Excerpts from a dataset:
------------------------------------------------------------------------

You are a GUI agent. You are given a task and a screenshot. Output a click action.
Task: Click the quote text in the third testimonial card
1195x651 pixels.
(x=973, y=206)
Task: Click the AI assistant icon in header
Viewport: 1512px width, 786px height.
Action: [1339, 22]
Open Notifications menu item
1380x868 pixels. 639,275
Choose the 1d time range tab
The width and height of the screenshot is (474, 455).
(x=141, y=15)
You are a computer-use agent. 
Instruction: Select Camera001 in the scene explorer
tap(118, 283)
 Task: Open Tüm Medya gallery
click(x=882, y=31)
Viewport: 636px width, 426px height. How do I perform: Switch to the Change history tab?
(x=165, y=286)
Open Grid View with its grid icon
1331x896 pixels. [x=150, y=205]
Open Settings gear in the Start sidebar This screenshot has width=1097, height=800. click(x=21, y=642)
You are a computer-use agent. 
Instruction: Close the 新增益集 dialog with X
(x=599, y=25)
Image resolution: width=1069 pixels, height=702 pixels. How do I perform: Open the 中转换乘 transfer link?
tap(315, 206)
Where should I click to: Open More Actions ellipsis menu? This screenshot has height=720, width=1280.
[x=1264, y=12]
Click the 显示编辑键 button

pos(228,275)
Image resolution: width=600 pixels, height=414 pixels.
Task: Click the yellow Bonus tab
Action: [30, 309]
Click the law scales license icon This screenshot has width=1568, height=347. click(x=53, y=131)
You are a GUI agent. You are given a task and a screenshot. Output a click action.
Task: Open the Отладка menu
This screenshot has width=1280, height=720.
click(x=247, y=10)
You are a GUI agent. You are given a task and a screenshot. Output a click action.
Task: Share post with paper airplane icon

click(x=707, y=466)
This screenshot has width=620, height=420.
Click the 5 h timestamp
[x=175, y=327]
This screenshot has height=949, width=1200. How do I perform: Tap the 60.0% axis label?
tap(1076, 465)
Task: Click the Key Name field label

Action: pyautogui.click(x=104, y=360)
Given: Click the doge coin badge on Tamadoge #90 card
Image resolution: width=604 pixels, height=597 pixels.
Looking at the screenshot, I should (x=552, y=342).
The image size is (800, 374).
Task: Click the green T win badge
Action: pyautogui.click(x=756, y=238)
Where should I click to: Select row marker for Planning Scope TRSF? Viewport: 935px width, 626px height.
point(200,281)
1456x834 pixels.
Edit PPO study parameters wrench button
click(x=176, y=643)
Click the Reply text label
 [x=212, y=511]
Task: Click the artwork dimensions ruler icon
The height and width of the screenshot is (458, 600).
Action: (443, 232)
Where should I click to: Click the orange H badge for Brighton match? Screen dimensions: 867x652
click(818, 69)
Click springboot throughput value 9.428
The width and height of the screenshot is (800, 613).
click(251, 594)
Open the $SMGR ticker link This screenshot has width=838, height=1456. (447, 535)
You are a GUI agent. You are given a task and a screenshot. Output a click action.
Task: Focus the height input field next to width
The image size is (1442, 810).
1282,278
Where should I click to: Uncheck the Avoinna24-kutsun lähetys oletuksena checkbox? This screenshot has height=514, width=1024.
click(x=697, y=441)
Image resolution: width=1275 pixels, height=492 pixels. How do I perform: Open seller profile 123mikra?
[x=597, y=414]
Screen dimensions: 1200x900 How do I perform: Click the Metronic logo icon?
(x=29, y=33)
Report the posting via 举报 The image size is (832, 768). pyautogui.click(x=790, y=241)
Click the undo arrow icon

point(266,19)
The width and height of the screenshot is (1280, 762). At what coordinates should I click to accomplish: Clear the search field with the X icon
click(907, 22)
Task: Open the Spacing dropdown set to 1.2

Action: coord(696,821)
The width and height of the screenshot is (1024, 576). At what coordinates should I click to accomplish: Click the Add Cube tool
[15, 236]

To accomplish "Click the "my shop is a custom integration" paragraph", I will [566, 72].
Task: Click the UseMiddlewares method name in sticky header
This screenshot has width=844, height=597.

------------------------------------------------------------------------

EXERCISE: For each line above that includes "card", copy the line.

TASK RESPONSE:
Task: Click the quote text in the third testimonial card
Given: Click the doge coin badge on Tamadoge #90 card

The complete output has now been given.